Stem cells are immensely important in regenerative medicine, the formation of the human body in the womb, and the maintenance of organs while a person is alive. In the last half-century, stem cell research has been a significant – and sometimes controversial – area of scientific inquiry. This article is a quick introduction to the most versatile cells known to humanity.
What is a Stem Cell?
Think of a stem cell like a ball of clay: without stimuli, the clay remains formless. With stimuli, it can find a use. Stem cells are able to specialize according to stimuli that are provided to them by the body – or artificially by scientists. They play a huge role in the development of your organs as a fetus. They also help your body heal itself by specializing as tissues that have been degraded or destroyed.
What Kinds of Stem Cells Are There?
There are two broad types of stem cells: embryonic and adult.
Embryonic stem cells are pluripotent. This means that they can develop into more than one kind of cell. This is incredibly important in a child’s development, as it allows cells to fulfill the physical manifestation of a genetic code. The versatility of these cells means that they are thought to be very useful for research into healing complex illnesses like Alzheimer’s.

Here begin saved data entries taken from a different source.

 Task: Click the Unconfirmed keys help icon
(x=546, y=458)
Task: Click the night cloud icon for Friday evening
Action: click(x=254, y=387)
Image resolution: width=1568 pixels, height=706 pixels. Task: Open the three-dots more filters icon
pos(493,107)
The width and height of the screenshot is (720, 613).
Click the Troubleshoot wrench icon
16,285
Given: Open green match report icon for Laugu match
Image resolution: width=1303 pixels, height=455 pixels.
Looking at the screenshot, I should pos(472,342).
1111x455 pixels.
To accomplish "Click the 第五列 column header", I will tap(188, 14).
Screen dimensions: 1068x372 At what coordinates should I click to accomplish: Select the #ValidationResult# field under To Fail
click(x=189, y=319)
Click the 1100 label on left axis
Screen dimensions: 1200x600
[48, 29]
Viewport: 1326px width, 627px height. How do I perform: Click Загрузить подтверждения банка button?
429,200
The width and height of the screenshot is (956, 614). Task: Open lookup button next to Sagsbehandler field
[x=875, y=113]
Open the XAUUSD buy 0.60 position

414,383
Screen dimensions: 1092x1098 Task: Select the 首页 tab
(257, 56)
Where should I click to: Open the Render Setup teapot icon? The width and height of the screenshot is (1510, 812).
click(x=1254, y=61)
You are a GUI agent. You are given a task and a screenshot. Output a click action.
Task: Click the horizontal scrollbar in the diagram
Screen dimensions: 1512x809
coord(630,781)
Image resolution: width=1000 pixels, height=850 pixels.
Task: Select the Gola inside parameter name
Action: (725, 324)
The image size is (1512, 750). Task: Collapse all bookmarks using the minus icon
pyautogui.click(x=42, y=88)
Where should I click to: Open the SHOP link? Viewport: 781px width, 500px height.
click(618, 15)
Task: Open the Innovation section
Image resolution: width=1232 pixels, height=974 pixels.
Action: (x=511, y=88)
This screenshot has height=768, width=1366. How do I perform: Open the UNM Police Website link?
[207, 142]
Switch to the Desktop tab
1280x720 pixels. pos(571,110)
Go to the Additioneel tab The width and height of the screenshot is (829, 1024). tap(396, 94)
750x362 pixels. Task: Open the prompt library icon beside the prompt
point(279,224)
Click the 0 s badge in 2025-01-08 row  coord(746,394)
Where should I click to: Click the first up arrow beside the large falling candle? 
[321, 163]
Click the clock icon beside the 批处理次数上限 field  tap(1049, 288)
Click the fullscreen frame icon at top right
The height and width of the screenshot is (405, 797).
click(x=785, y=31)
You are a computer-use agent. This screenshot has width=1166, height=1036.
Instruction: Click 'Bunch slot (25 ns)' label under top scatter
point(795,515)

Adult stem cells are found in adult organs. There are not very many of these cells, and they are usually able to specialize only in the types of cells present in the tissue they are stored in. If, for instance, a stem cell was found in the liver, it would be unable to specialize in any kind of cell not found within that organ. In 2006, researchers found that they could induce pluripotency in adult stem cells by removing them and altering them in a laboratory. This is huge news, as it allows for broad stem cell treatments to be conducted without the need for embryonic tissue. Embryonic stem cells are controversial. There are plenty of ethical questions raised by the extraction of any tissue from a fetus. Researchers are only ethically allowed to use fetal matter collected during the In Vitro Fertilization process, which makes it hard to come by.
How Are Scientists Utilizing Them?
Because of the huge versatility and incredible regenerative power of stem cells, scientists have developed several medical applications for them that promise to change medicine forever. The most basic medical application of stem cells in the treatment of chronic pain. Cells can be injected into problematic areas in order to stimulate healing growth during, for instance, stem cell therapy for knees.
In more ambitious trials, whole organs have been grown in laboratory settings outside of human bodies using carefully stimulated stem cells. This is incredible work and could mean that human donors are no longer necessary for the treatment of some illnesses.
Some burn victims are treated with an application of stem cells to particularly affected areas of skin and flesh. It has been proven that this treatment increases healing speed in severely burned patients.